ローリングソバット


 ローリングソバットとは、プロレスの技でジャンプしながら後ろ回し蹴りをすることです。

 ある学生がNMRで反応追跡をしていた。以前は泊まり込んで、夜中に測定をしていたが、今はオートサンプラーという便利な代物が導入されたので、かなり楽になった。一定間隔ごとに時間設定していれば、その時間になると、自動的にサンプルをマグネットの中に入れて測定してくれるので、その合間に他の誰かが測定しても大丈夫である。追跡をしている内に夜を迎え、設定確認だけを行ない、家に帰った。
 翌朝、NMR室に入った学生はいつもと少し違う雰囲気を感じた。その時、下半分が失われた自分のサンプルが目に入った。「割れているということは、サンプルの溶液がマグネットの中に・・・」学生は慌てて先生を呼び、業者に連絡をとって、その指示に従って、プローブを外してマグネットの中の掃除をした。

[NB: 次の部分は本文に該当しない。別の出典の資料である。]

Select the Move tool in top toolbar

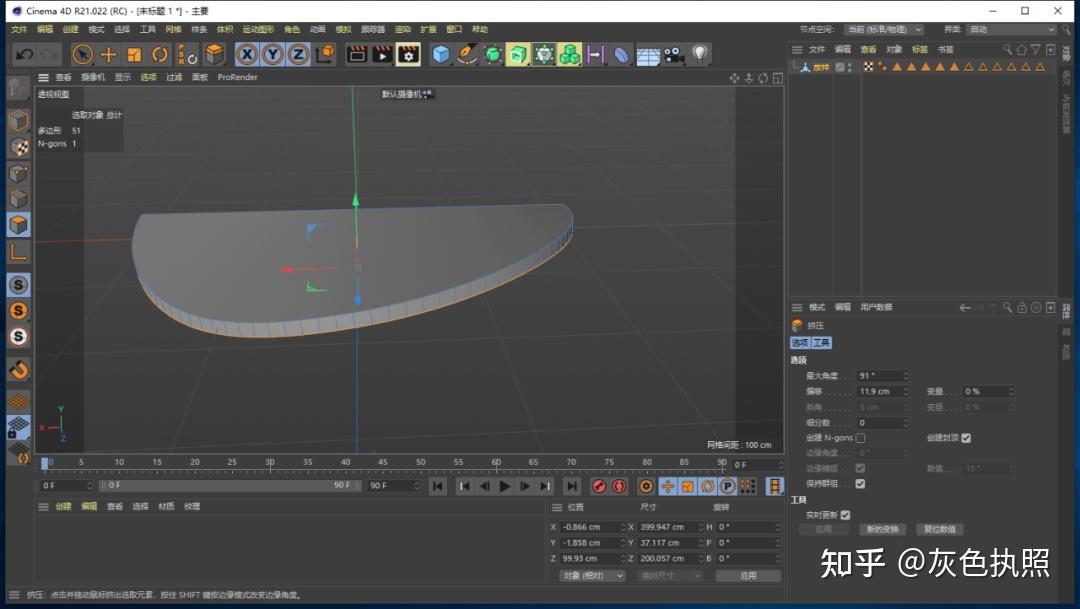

幸いにして、機械に不都合は生じてなく、使用ができるようになったので、ほっとしたものの、その日は何もすることができず、早々に帰ったのであった。

サンプルフォルダに挿さったまま、何回もマグネットから出したり入れたりしたために、その振動で、徐々にサンプルが下がり、はみ出した時にオートサンプラーが回転して、サンプル管をへし折ったのですね。このような物理的な力が外から加わる場合は、こまめにチェックするように致しましょう。